Rev. David Ravenhill: Pastor, Evangelist, Author, Teacher

I Was Laid Off

Last week I talked about trust. This blog shows how trust and faith in God helps us.

In September of 1980, Rockwell, International in Tulsa hired me as an aerospace journeyman tool & die maker. I had previously worked for Boeing Aircraft Company as a toolmaker, so I knew the job. Boeing’s new plane was the 757, and Rockwell was building major portions of the fuselage.

But in the fall of 1983, we were finishing our portion and layoffs were announced. As four toolmakers were being laid off each week, my friends worried about me because we had young children to feed. I began worrying, too; but I finally prayed about it.

My prayer was simple, “Lord, what am I going to do?”; and I heard in my mind or spirit, “You’ll be here for at least three more years.”

I’ve never heard God speak audibly, and I don’t expect to in this life. But that was a direct answer to prayer. Jesus said in John 10:27, “My sheep hear my voice, and I know them, and they follow me.”

The next day my friends began helping me worry again, but I told them, “Don’t be concerned about me. I’ll be here at least three more years.” That set their hives a-buzzing! But I didn’t tell them how I knew.

Two weeks later, the supervisor announced that eight of us would be laid off the following Friday – and I was included.

That’s when the Lord prompted me to tell them how I knew; and I was surprised at the mockery I received that entire week. Even my Christian friends thought I was nuts. In front of the workers, the supervisor told me, “Gene, you will be laid off. Don’t make things up.” Giving me my pink slip, he was, however, intrigued at my calm demeanor and my confidence.

On Thursday, the day before my layoff, we were told to clean out our toolboxes, and Friday would be a “free day” – show up but do no work. I told him I wanted to continue working through Friday evening and clean my box out on Monday.
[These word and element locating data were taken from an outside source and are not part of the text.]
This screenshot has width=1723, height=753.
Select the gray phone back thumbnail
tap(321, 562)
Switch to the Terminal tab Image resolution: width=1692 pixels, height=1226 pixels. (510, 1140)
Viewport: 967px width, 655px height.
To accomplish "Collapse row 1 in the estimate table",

Shaking his head, the supervisor agreed.

Friday morning, the supervisor called us to a group meeting. When he publicly asked me if I was ready to be laid off, I told him I wasn’t leaving. He asked me if was sure about it, and I said “Yes.” One of the workers asked if I thought I really heard from God, and I said, “Yes.” Many of them snickered or made derogatory comments.

The boss said, “You with pink slips, step forward and hold them up.” We did. He then looked directly at me and said, “Ten minutes ago, I received a notice from the main office. Tear those slips up. Your layoffs are cancelled, and we are bringing eight others back.”
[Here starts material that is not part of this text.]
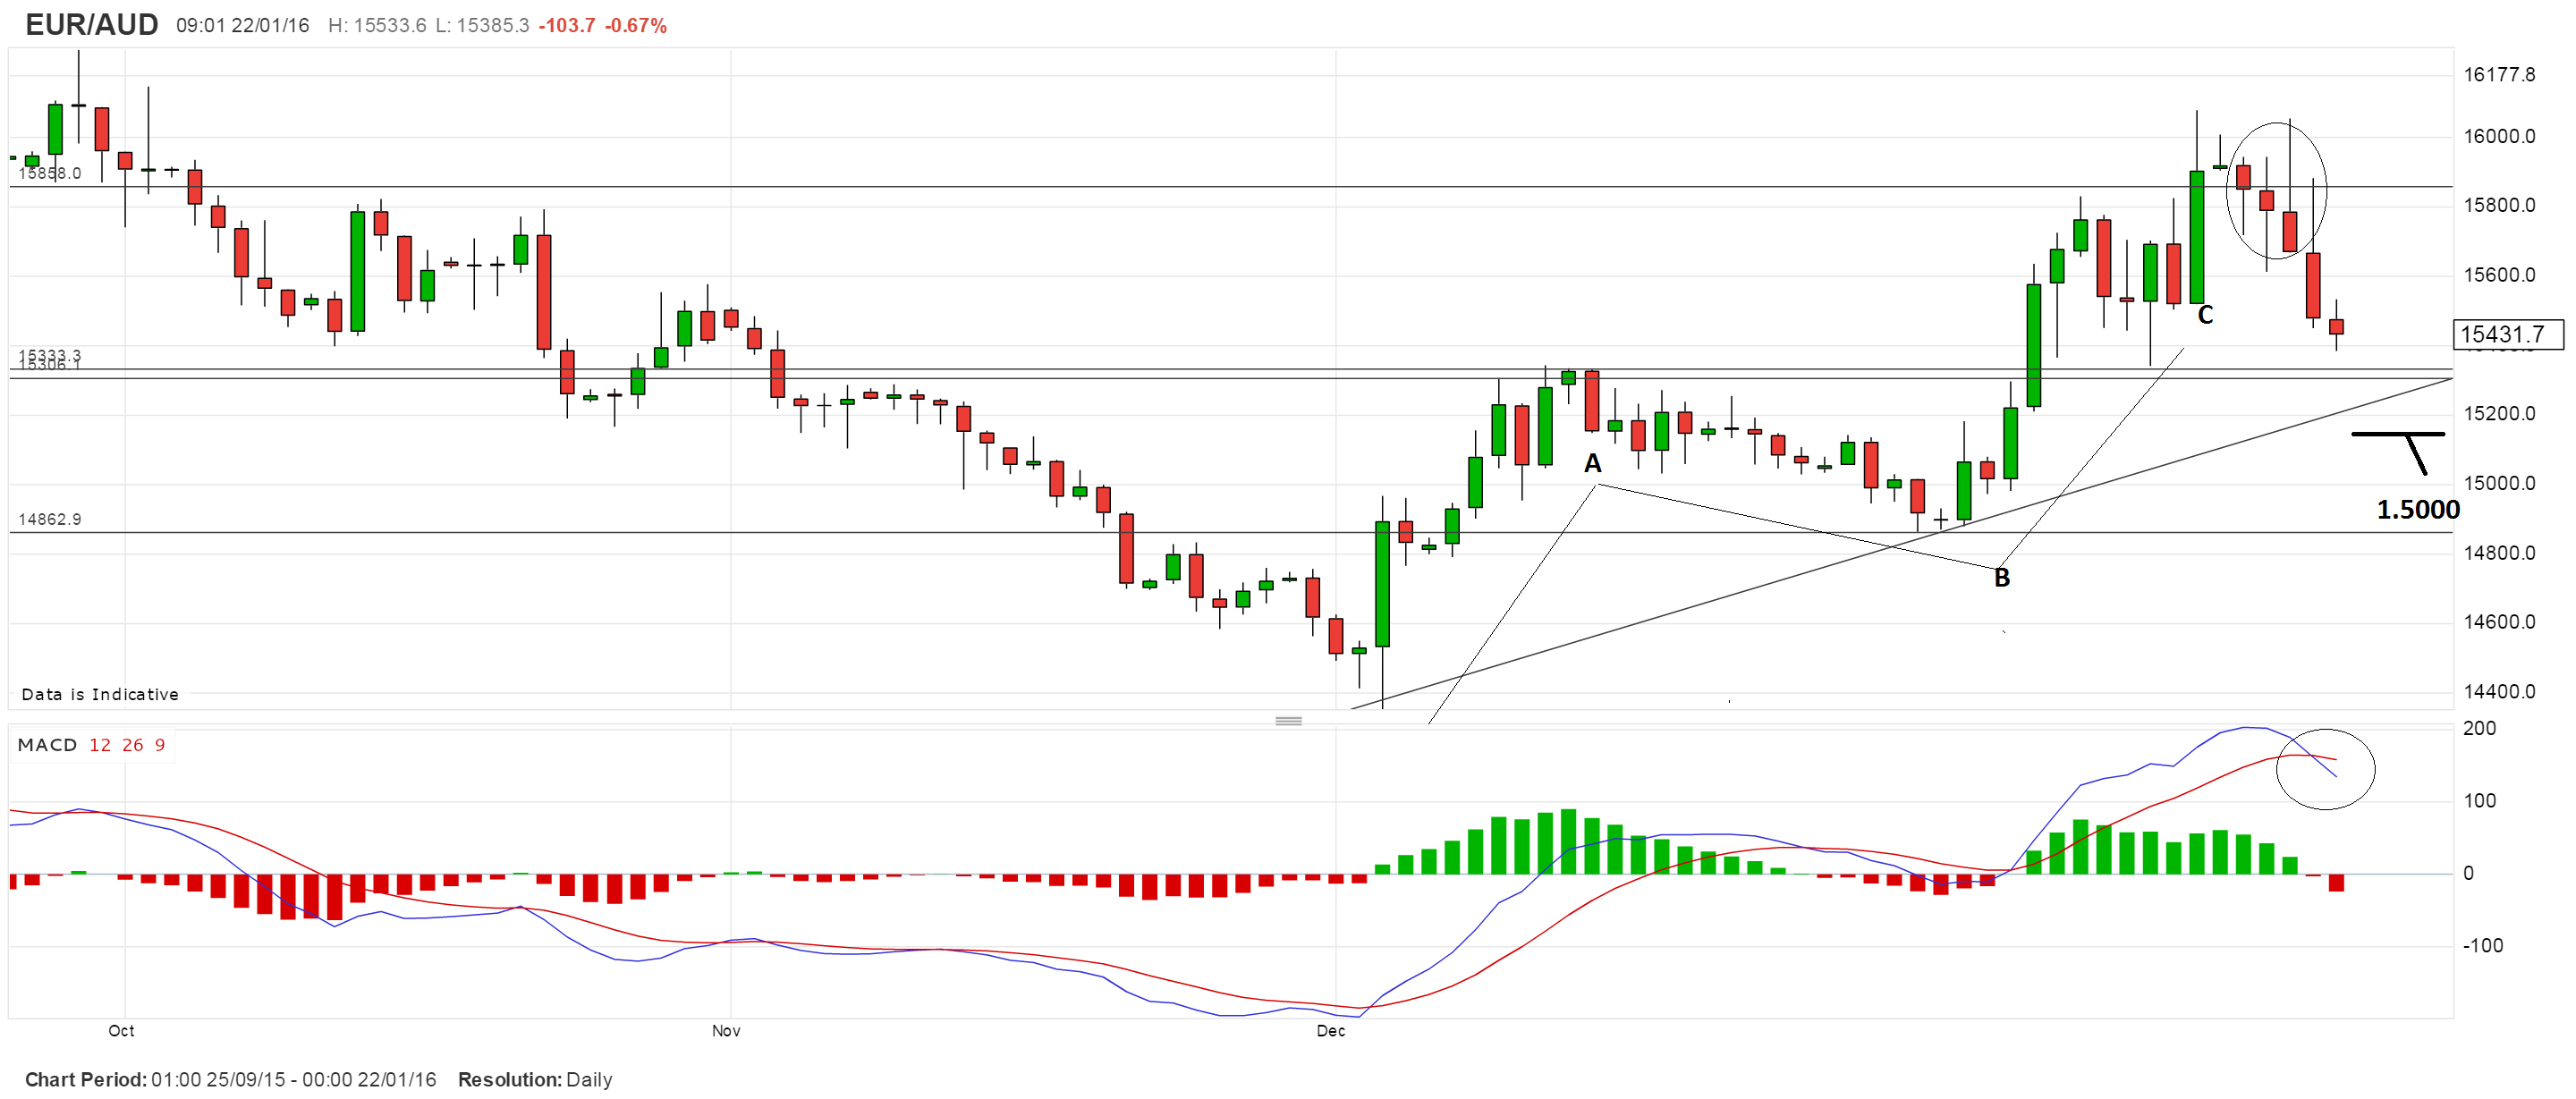Click the Nov label on the time axis

coord(726,1031)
THAT set their hives a-buzzing!

They gathered around me and wanted to know more. I had a great opportunity to tell them about Jesus and how He leads us … if we listen. For some reason, they all held me in much higher esteem.

What they didn’t know was, this was God’s story, not mine.
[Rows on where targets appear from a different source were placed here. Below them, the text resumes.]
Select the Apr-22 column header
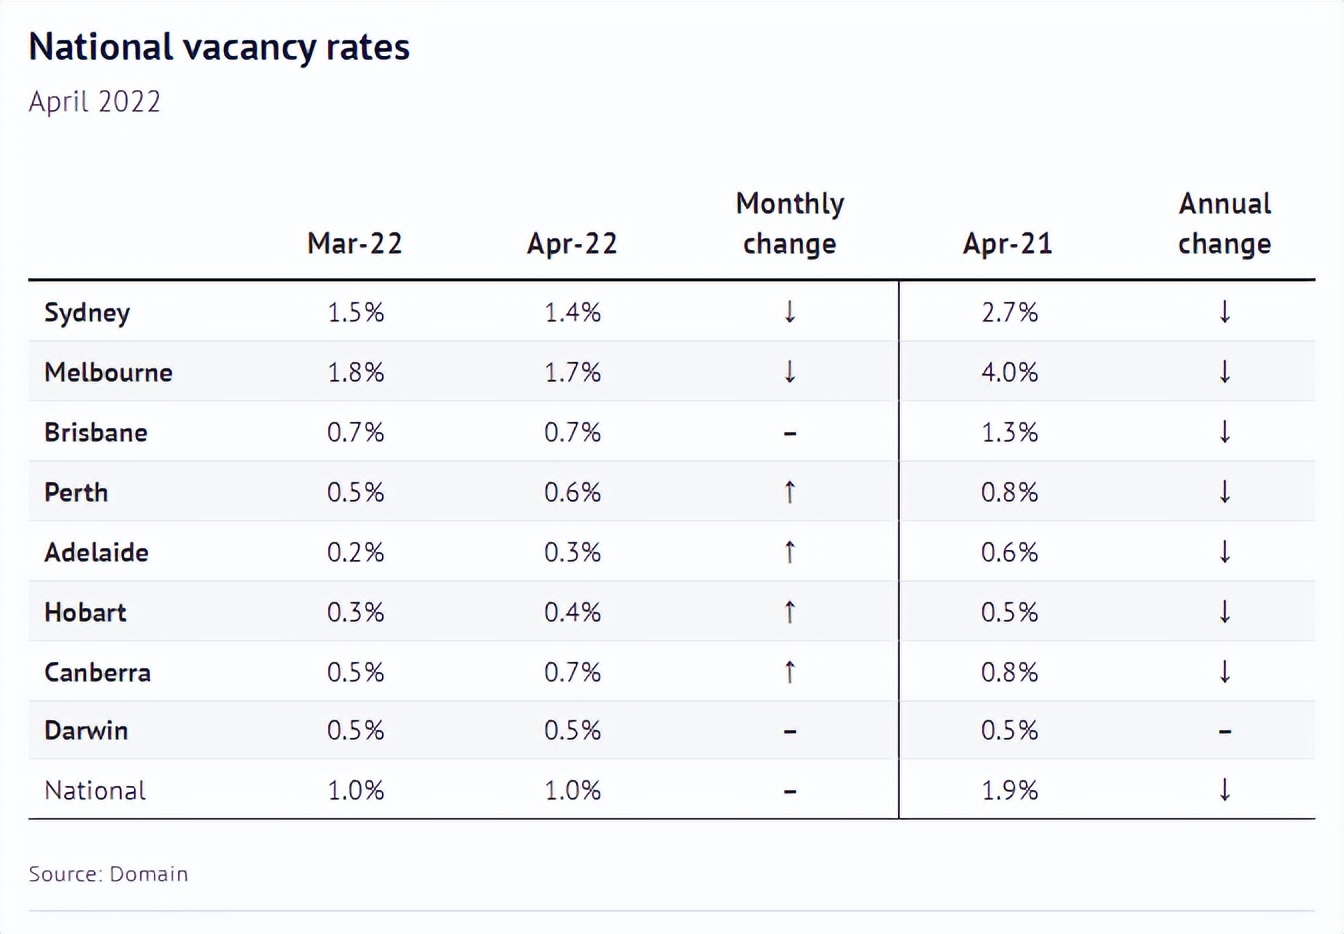Image resolution: width=1344 pixels, height=934 pixels. coord(572,244)
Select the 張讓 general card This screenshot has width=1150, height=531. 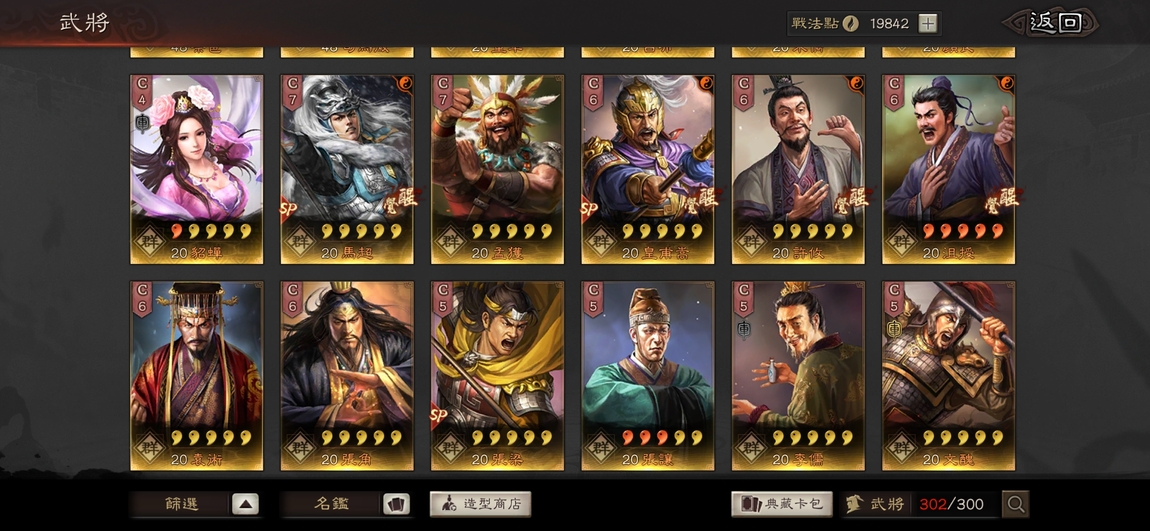(x=648, y=376)
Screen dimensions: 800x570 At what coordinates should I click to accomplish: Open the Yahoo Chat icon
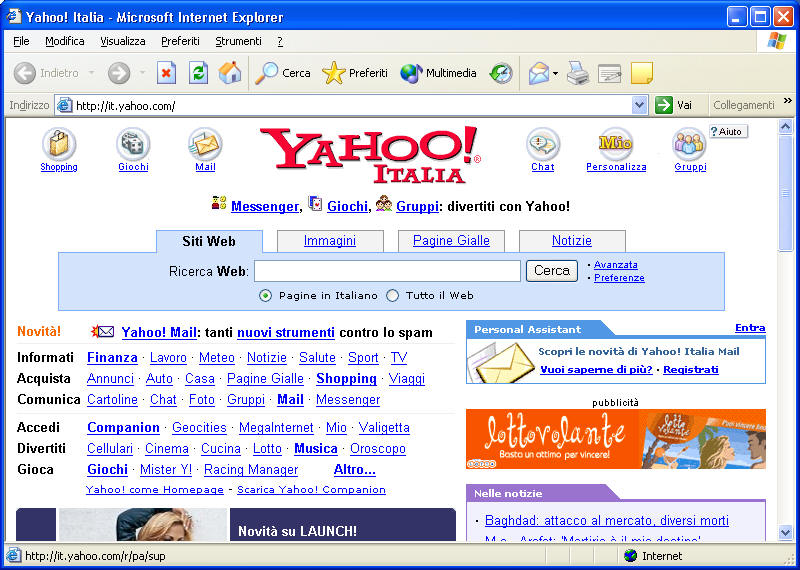click(x=542, y=144)
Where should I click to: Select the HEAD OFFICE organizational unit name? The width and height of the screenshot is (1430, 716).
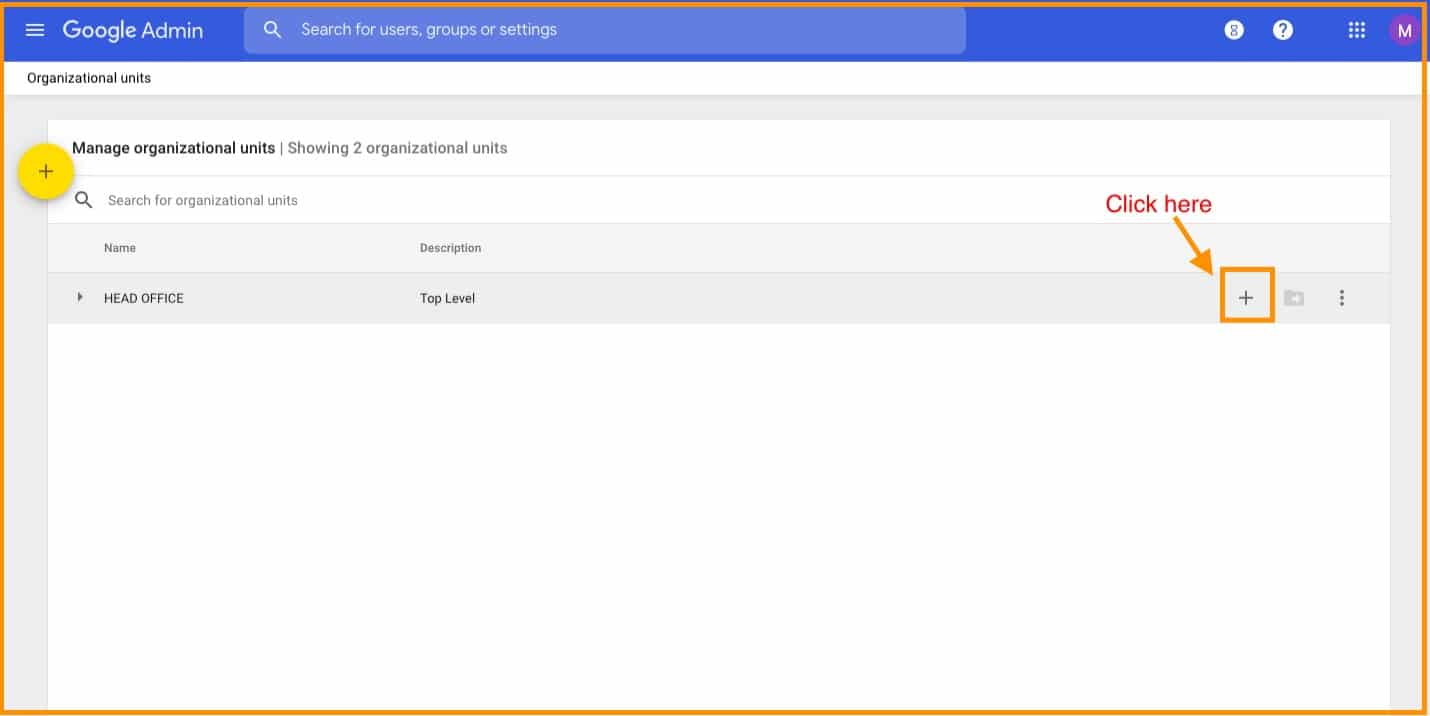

The next year I was promoted into management, and had my own crew building portions of the B1-B bomber. But several years later, our contract was winding down and I was given the option of either being laid off within the month or becoming a toolmaker again – then being laid off. That’s a “no-brainer”: be a toolmaker – it’s a paycheck.

 Four months later, when word came that layoffs for the toolmakers were on the horizon, my friends asked me if I was going to be laid off. I said I would pray about it.

Three days later I told them, “I have heard nothing from the Lord. Therefore, I can only assume that I will be laid off.”

That sent shudders down their spines, because that meant they would be laid off, too. A month later, I cleaned out my toolbox. But, believe-it-or-not, I was hired within two weeks by McDonnel-Douglas in Saint Louis, MO.

From the time I heard “You’ll be here for at least three more years” to my eventual layoff, almost four years had passed.

Not only did that episode teach my friends about praying and listening to the Lord, it increased my own faith in Jesus Christ. And that’s what the Lord wants from all of us: learn to pray and listen. If we do, our history will become His Story.

I can only encourage you to pray and ask the Lord for guidance. He can help you through any and every problem.